Bratton, a supposed “super-cop” who is widely perceived as having modernized and professionalized the LAPD and NYPD, has over the last decade emerged as a proponent of various hi-tech police gadgets and systems.This is partly why Motorola Solutions has given him a board position and stock in the company.

Having built a reputation as a police disciplinarian during the mid-1990s when he ran the NYPD, Bratton began selling his expertise to any police agency willing to pay for it. Bratton created his own consultancy in 2000, the Bratton Group, LLC, and contracted with police forces in the US and “four continents,” according to his official biography. Shortly into his lucrative career as a private consultant Bratton joined Kroll Inc.’s Public Services Safety Group and Crisis and Consulting Management Group, eventually becoming Chairman of Kroll until it was purchased by Altegrity.

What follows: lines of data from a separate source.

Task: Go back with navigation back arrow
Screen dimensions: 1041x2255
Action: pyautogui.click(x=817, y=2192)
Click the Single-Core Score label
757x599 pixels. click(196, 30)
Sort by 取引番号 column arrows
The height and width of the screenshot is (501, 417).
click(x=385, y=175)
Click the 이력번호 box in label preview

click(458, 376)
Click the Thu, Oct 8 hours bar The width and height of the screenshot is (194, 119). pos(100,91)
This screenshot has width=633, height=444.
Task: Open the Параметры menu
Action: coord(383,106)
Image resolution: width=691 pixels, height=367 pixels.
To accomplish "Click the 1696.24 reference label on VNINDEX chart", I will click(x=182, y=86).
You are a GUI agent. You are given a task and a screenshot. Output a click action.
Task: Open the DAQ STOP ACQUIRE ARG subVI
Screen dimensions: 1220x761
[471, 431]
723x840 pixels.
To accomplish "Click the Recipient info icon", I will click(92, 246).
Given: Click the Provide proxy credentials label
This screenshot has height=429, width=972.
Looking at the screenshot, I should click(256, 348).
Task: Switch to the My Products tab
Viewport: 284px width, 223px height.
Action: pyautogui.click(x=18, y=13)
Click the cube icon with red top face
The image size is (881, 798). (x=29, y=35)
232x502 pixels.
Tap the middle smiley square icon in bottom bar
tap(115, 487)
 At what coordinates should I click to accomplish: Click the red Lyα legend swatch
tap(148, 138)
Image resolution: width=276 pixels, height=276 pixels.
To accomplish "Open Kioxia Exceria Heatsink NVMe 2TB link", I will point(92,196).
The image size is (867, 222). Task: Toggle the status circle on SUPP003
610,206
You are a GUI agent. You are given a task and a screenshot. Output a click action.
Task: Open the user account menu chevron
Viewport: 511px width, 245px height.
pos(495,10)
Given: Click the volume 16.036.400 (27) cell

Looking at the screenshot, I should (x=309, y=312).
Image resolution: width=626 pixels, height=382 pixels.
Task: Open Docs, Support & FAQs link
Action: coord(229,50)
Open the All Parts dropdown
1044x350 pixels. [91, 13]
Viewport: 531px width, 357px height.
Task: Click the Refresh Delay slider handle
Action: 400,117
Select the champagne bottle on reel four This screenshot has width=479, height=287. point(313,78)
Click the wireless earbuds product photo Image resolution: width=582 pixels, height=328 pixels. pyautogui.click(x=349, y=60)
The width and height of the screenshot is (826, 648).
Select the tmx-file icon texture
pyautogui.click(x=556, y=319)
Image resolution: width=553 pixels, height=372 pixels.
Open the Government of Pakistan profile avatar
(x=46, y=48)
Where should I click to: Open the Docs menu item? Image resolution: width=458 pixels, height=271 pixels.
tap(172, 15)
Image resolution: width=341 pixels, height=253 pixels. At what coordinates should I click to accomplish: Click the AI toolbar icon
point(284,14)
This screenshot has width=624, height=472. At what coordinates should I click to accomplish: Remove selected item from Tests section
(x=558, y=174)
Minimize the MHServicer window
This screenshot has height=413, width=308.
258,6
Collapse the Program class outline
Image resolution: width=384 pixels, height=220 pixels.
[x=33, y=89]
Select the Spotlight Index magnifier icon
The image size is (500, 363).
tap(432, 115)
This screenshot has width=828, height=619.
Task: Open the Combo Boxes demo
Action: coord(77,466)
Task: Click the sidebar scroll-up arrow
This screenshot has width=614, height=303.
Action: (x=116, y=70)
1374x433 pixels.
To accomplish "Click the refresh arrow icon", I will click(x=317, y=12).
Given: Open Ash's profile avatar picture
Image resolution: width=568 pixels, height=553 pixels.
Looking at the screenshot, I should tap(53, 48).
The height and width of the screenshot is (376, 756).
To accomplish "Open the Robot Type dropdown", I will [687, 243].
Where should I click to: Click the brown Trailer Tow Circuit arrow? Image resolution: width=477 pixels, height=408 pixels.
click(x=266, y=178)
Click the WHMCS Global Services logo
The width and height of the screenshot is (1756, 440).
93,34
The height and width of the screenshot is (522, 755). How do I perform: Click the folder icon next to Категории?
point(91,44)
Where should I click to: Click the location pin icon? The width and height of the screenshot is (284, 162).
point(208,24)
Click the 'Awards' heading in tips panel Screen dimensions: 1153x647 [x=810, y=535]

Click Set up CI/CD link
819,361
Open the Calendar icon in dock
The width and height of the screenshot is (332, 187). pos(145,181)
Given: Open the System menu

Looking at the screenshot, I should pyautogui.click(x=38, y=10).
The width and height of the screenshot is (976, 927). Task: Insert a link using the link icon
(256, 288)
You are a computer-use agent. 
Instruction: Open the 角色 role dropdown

In a way Kroll got Bratton his job with the LAPD. Bratton was part of the Independent Monitor’s team overseeing that city’s consent decree.

In 2007 Bratton sounded like the Motorola Solutions salesman he would later become when he and LA Mayor Antonio Villaraigosa held a press event to celebrate a panoptic wireless surveillance system the LAPD had installed in a public housing development. “Motorola’s wireless broadband network allows our officers to have information when they need it most to manage an incident, to inform first responders as they arrive at a scene aware of what they will face, and to use video to size up an uncertain situation,” beamed Chief Bratton. “Since the cameras were installed, major crime has dropped 32 percent in Jordan Downs in the last two months, compared to the same period last year.”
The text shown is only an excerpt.